En el siglo XVIII se creó una comisión para estudiar el asunto y registrar los casos ocurridos entre 1787 y 1807 y aquellos ilustrados y racionalistas próceres reconocieron que el baile era eficaz contra la intoxicación. La musicoterapia es método antiguo. Asclepíades de Bitinia (124-96 a. C.) recomendó tañerles y cantarles dulcemente a los frenéticos. ¿No se dice que la música amansa a las fieras?, pues a los locos también, y todos estamos un poco locos. Ismenio el Tebano curaba dolores tañendo suavísimamente su flauta y Aulio Gelio afirmaba que la música iba estupenda para los dolores de ciática y gota.

En el Antiguo Testamento se cuenta que un mal espíritu, que venía de Yavé (Dios temible y celoso), perturbaba al rey Saúl. Entonces sus servidores se empeñaron en buscarle alguien que tocara bien la cítara, y este fue David, hijo de Jesé cuyo ganado apacentaba, y al que Saúl cobró mucho afecto haciéndole su escudero porque había “hallado gracia” a sus ojos. “Cuando el espíritu de Dios asaltaba a Saúl, tomaba David la cítara, la tocaba, Saúl encontraba calma y bienestar y el espíritu malo se apartaba de él” (I Libro de Samuel, XVI, 14ss). Este David, descrito como “valeroso, buen guerrero, de palabra amena, de agradable presencia” será el joven “rubio y apuesto” que, sin armaduras, con su zurrón de pastor, cinco cantos lisos y una honda en la mano, acabará con el gigante Goliat, campeón de los filisteos. Claro que los cantos de celebración de las mujeres celebrando la hazaña de David despertaron la envidia de Saúl, por lo tanto la música también puede ser causa de males, como todo, porque el bien y el mal siempre andan mezclados.

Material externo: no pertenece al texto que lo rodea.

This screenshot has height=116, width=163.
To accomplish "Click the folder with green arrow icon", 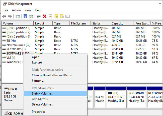I will coord(56,16).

No sabemos cuál es la causa de esta amistad que tiene el hombre con la música ni cuál es la relación profunda entre el oído (sentido del miedo) y las emociones. Lo cierto es que ninguna otra criatura salvo el hombre entiende la música como creación artística: melodía, ritmo, armonía… No me explico cómo no se ha definido alguna vez al humano como “animal melómano”. La precisa matemática de la música hizo creer a los pitagóricos en una sinfonía universal de las esferas celestiales, la consonancia estelar a la que alude Fray Luis en su célebre Oda a Francisco Salinas, el amigo y colega que privado de la vista fue catedrático de música en la universidad de Salamanca…. En ella canta el poeta los efectos de la música en el alma: “El aire se serena / y viste de hermosura y luz no usada, / Salinas, cuando suena / la música extremada / por vuestra sabia mano gobernada. // A cuyo son divino / mi alma, que en olvido está sumida, / torna a cobrar el tino / y memoria perdida / de su origen primera esclarecida”…

En la Nueva Filosofía (1587), en su “Coloquio de auxilios o remedios de la vera medicina…”, Oliva Sabuco alaba la música como confortativo de la raíz principal del cerebro. Es probable que esa raíz nos ligue y enlace de algún modo con el Padre o la Madre primordiales, como lo hace con el pulso del mar, que también pudieran ser considerados, los creadores naturales, grandes músicos. Hay quien cree que si la música general del universo la pautó un Hacedor bueno, la letra es cosa de un demiurgo caprichoso o de un demonio trapacero.

Volviendo a la tarantela, tal vez quepa reconocerle alguna relación con el taranto, hijo de la taranta, cante y baile flamencos nacidos en el sureste peninsular y asociados a las minas del Levante y del este de Andalucía. Pero el flamenco es otra cosa que la tarantela italiana. Se ha arriesgado la hipótesis de que en la reconquista de Almería, junto a los Reyes Católicos podrían haber combatido condotieros de Tarento. Y existen documentos que acreditan el conocimiento por parte de la población almeriense de la técnica medicinal de la tarantela, con anterioridad a la existencia del cante flamenco. En cualquier caso, en Melpignano, Italia, se sigue celebrando en agosto una Notte de la Taranta. Ya está programada la 25ª edición para el 2022. Esperemos que este año se libre sin mascarillas. Los peores “bichos” -se sabe- son invisibles; la música, muy recomendable. Lo dijo el emperador francés: De los ruidos, los menos desagradables.